# Complete the following:
(a) Answer these questions from the abstract on human and mouse splicing isoforms:
(i) On what date was the article published?
(ii) Which traditional gene annotation do the authors name as an example?
(iii) For what percentage of human and mouse orthologous genes did the authors observe an identical exon/intron structure?
(b) Render this sentence from the abstract on human and mouse splicing isoforms in Spanish: "Our data suggest that current gene and transcript data may still be rather incomplete - with several splicing variants still unknown."
(c) Reproduce everything in the abstract on human and mouse splicing isoforms from "As a starting" down to "same splicing patterns.".

*** Opening of Provided text ***

Assessment of orthologous splicing isoforms in human and mouse orthologous genes
- Equal contributors
1 Dipartimento di Scienze Biomolecolari e Biotecnologie, Università degli Studi di Milano, Via Celoria 26, 20133 Milano, Italia
2 Istituto Biomembrane e Bioenergetica, Consiglio Nazionale delle Ricerche, via Amendola 165/A, 70125 Bari, Italia
3 Dipartimento di Biochimica e Biologia Molecolare "E. Quagliariello", Università degli Studi di Bari, Via Orabona 4, 70126 Bari, Italia
BMC Genomics 2010, 11:534 doi:10.1186/1471-2164-11-534Published: 1 October 2010
Recent discoveries have highlighted the fact that alternative splicing and alternative transcripts are the rule, rather than the exception, in metazoan genes. Since multiple transcript and protein variants expressed by the same gene are, by definition, structurally distinct and need not to be functionally equivalent, the concept of gene orthology should be extended to the transcript level in order to describe evolutionary relationships between structurally similar transcript variants. In other words, the identification of true orthology relationships between gene products now should progress beyond primary sequence and "splicing orthology", consisting in ancestrally shared exon-intron structures, is required to define orthologous isoforms at transcript level.
As a starting step in this direction, in this work we performed a large scale human- mouse gene comparison with a twofold goal: first, to assess if and to which extent traditional gene annotations such as RefSeq capture genuine splicing orthology; second, to provide a more detailed annotation and quantification of true human-mouse orthologous transcripts defined as transcripts of orthologous genes exhibiting the same splicing patterns.
We observed an identical exon/intron structure for 32% of human and mouse orthologous genes. This figure increases to 87% using less stringent criteria for gene structure similarity, thus implying that for about 13% of the human RefSeq annotated genes (and about 25% of the corresponding transcripts) we could not identify any mouse transcript showing sufficient similarity to be confidently assigned as a splicing ortholog. Our data suggest that current gene and transcript data may still be rather incomplete - with several splicing variants still unknown. The observation that alternative splicing produces large numbers of alternative transcripts and proteins, some of them conserved across species and others truly species-specific, suggests that, still maintaining the conventional definition of gene orthology, a new concept of "splicing orthology" can be defined at transcript level.

*** Close of Provided text ***
*** Opening of Entries supplied ***

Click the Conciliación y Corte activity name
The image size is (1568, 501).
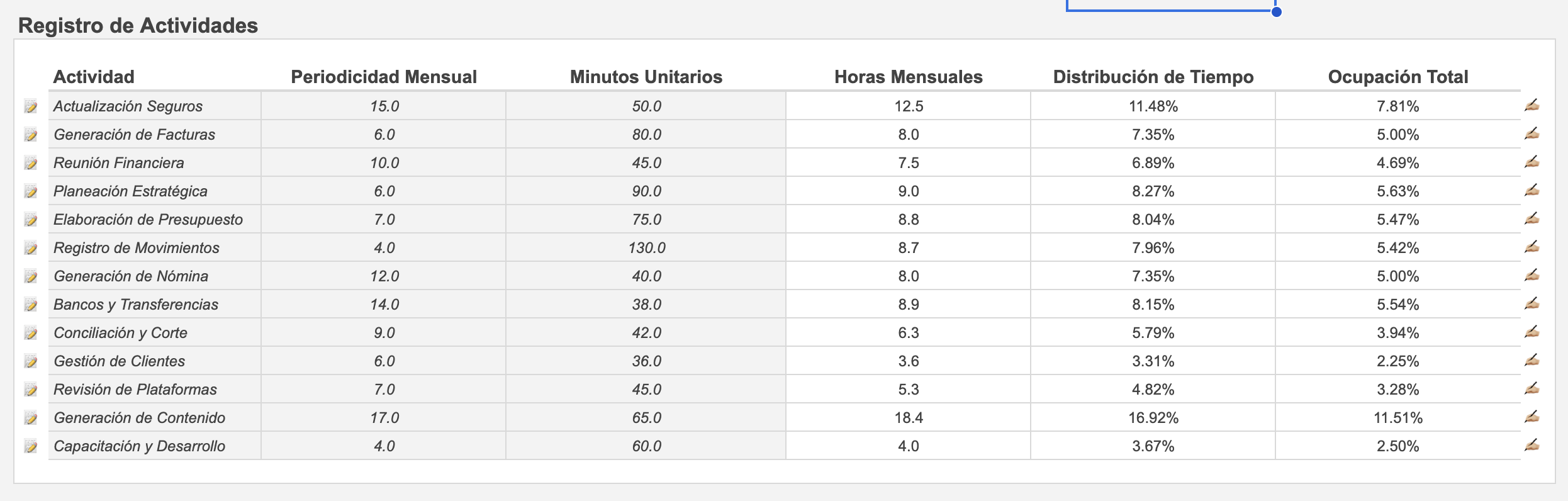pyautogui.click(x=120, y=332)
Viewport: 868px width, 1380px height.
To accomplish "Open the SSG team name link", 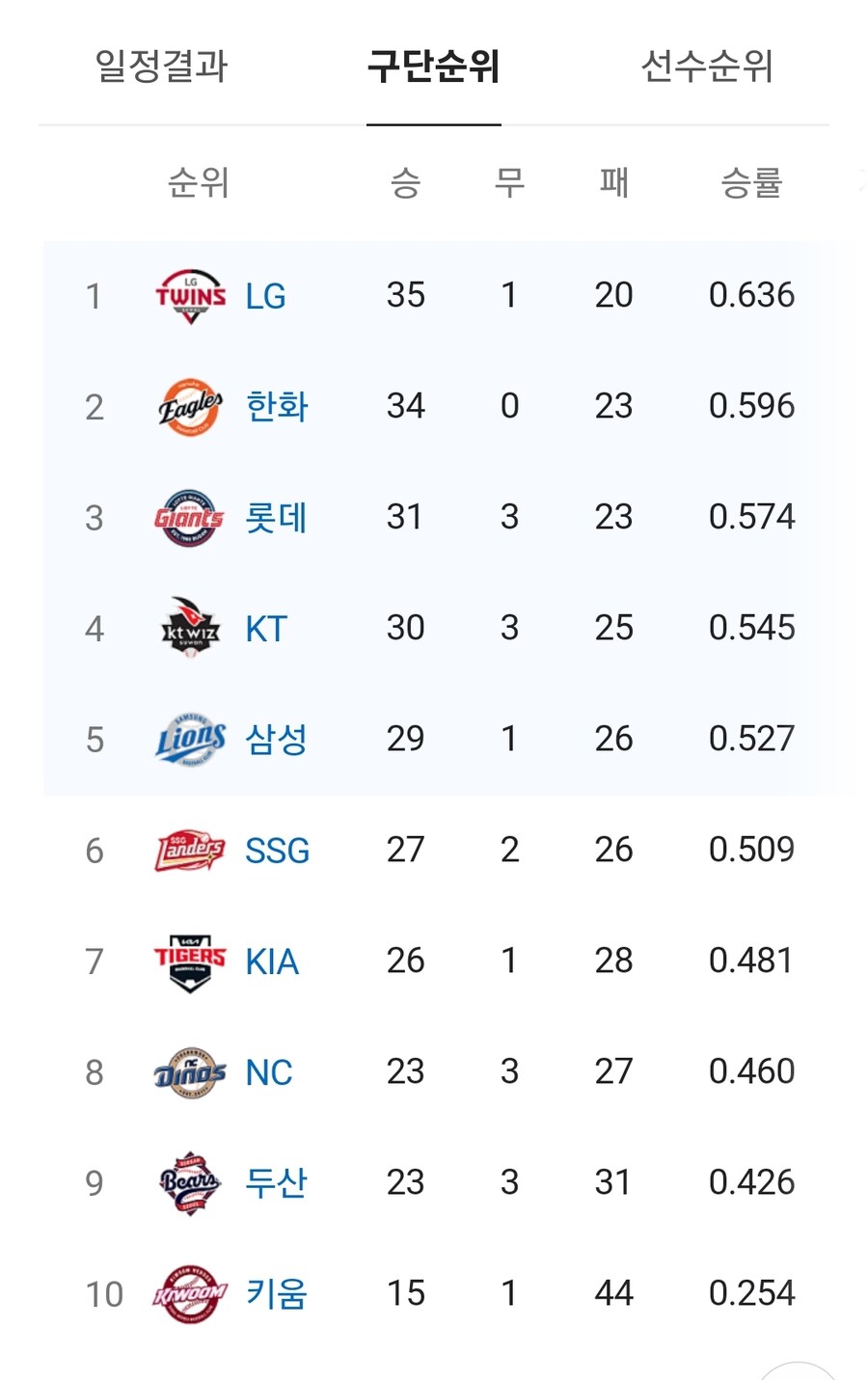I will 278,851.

*** Close of Entries supplied ***

# Exercise answers:
(a)
(i) 1 October 2010
(ii) RefSeq
(iii) 32%

(b) Nuestros datos sugieren que los datos actuales sobre genes y transcritos pueden ser todavía bastante incompletos, con varias variantes de empalme aún desconocidas.

(c)
As a starting step in this direction, in this work we performed a large scale human- mouse gene comparison with a twofold goal: first, to assess if and to which extent traditional gene annotations such as RefSeq capture genuine splicing orthology; second, to provide a more detailed annotation and quantification of true human-mouse orthologous transcripts defined as transcripts of orthologous genes exhibiting the same splicing patterns.